● **ПРЕДЛОЖЕННЫЙ ОТРЫВОК**:

====

Попав в алтарь Валентин, сделал три земных поклона, и остановился около колоны подпиравшей своды алтаря как вкопанный. За все время службы он так и простоял, не шевелясь и не решаясь сделать хотя бы один шаг в какую-либо сторону. Он не мог  понять, что с ним тогда произошло, как-будто какая-то сила пригвоздила его к полу и не давала пошевелиться. Позже Валентин немного освоился, отец уже стал ему поручать выносить свечу, подавать кадило, но до конца своей жизни он сохранил в своей душе тот благоговейный трепет, который охватил его в момент первой встречи с местом, где приносилась бескровная жертва Тела и Крови Христовой.
Грамоте отец обучал детей сам. Валентин к своим восьми годам уже неплохо читал гражданский шрифт и псалтирь, мог писать, считать до ста и решать разные хитроумные задачи. Старший брат его Александр уже года два учился в Шацком Духовном училище, туда же родители собрались отдать и Валентина.

====

● **ЗАДАЧИ ДЛЯ РЕШЕНИЯ**:
a - Ответьте на вопросы по отрывку о детстве Валентина:
(i) Сколько земных поклонов сделал Валентин, попав в алтарь?
(ii) Кто обучал детей грамоте?
(iii) В каком училище учился старший брат Валентина Александр?
b - Процитируйте дословно фрагмент отрывка о детстве Валентина между «Попав в алтарь» и «и Крови Христовой.» включительно.
c - Продолжите текст о детстве Валентина, начав сразу после его последнего предложения.
Строки, приведённые дальше, с этим отрывком никак не связаны.

● **ПРЕДСТАВЛЕННЫЕ ДАННЫЕ**:
====

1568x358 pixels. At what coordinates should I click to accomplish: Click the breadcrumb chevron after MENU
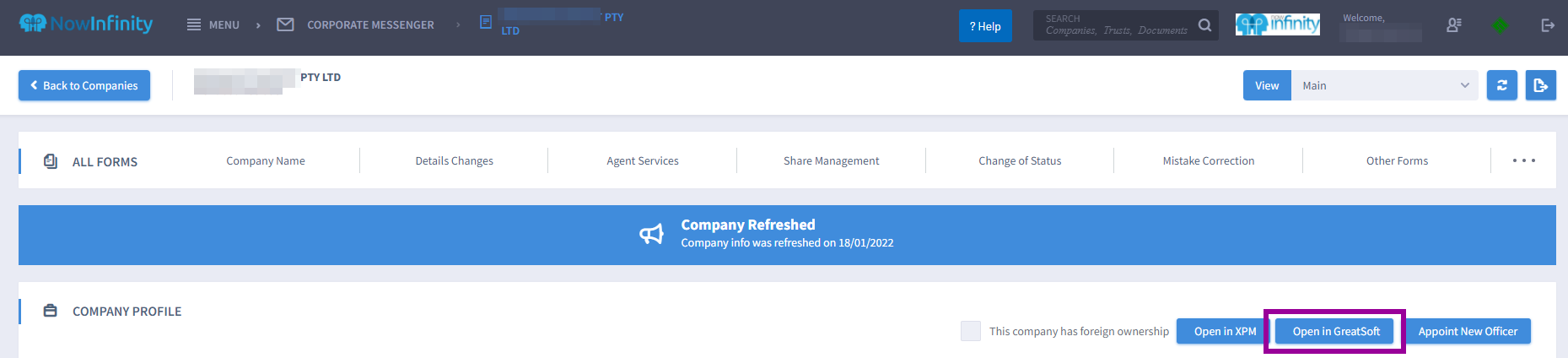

====

● **ОТВЕТЫ К УПРАЖНЕНИЮ**:
a -
(i) Три.
(ii) Отец.
(iii) В Шацком Духовном училище.

b -
Попав в алтарь Валентин, сделал три земных поклона, и остановился около колоны подпиравшей своды алтаря как вкопанный. За все время службы он так и простоял, не шевелясь и не решаясь сделать хотя бы один шаг в какую-либо сторону. Он не мог  понять, что с ним тогда произошло, как-будто какая-то сила пригвоздила его к полу и не давала пошевелиться. Позже Валентин немного освоился, отец уже стал ему поручать выносить свечу, подавать кадило, но до конца своей жизни он сохранил в своей душе тот благоговейный трепет, который охватил его в момент первой встречи с местом, где приносилась бескровная жертва Тела и Крови Христовой.

c -
Однажды мальчик стал свидетелем неприятной сцены, произошедшей на паперти храма. Он как раз собирался уже покинуть церковь, но вдруг услышал голос отца, который на этот раз был каким-то раздраженным и резким, что вообще не свойственно было для мягкой натуры иерея Петра. Валентин выглянул из-за двери и увидел, что на паперти отец разговаривает с крестьянином Федосом Требуховым. Валентин знал, что Федос отдает замуж вторую дочь свою Анну, и завтра должно было состоятся венчание. Федос пришел договариваться о цене и как понял Валентин из разговора, надеялся, что отец Петр уступит ему рубль и вместо обычных положенных в таких случаях пяти возьмет с него четыре. Но неожиданно наткнулся на упорное сопротивление священника, который сначала терпеливо объяснял крестьянину, что деньги эти не только ему, но и диакону и хору и псаломщику, а часть из них пойдет и на церковь. Но, видя, что Федос не понимает его, вдруг резко сказал ему: «Все, Федос, другой цены не будет!». Требухов набычился, глаза у него округлились, на красном лице заходили желваки, он прошипел: «Ведь разорите. У, кровопийцы!» Крестьянин бросил на паперть храма пятирублевую ассигнацию и ушел, нахлобучив на голову картуз. Отец поднял деньги, аккуратно их разгладил и тут увидел сына. Он подозвал его к себе, погладил по голове и сказал:
- Не могу я иначе. Уступишь ему и другим надо уступить, а братия на меня и так ропщет, ведь у них тоже семьи, дети, да и мне надо тебя учить и братьев твоих, а сестер замуж отдавать. Что-то в мире меняется сынок, мужики стали другими, теперь за каждую копейку драться готовы. Вчера на сходе мне так и не удалось их уговорить собрать деньги на починку крыши на храме, заладили одно и тоже: есть церковный капитал, там и берите. Но как же из капитала брать, а если что случись, где мы деньги возьмем. Неужели по копеечкам в таком большом селе не соберем денег на крышу?
Больше этот вопрос отец никогда не поднимал, но в душу Валентина с тех пор закрались сомнения: а на ту ли дорогу он собирается выйти в жизни? До этого он твердо решил: будет только священником, а теперь начал думать и сомневаться.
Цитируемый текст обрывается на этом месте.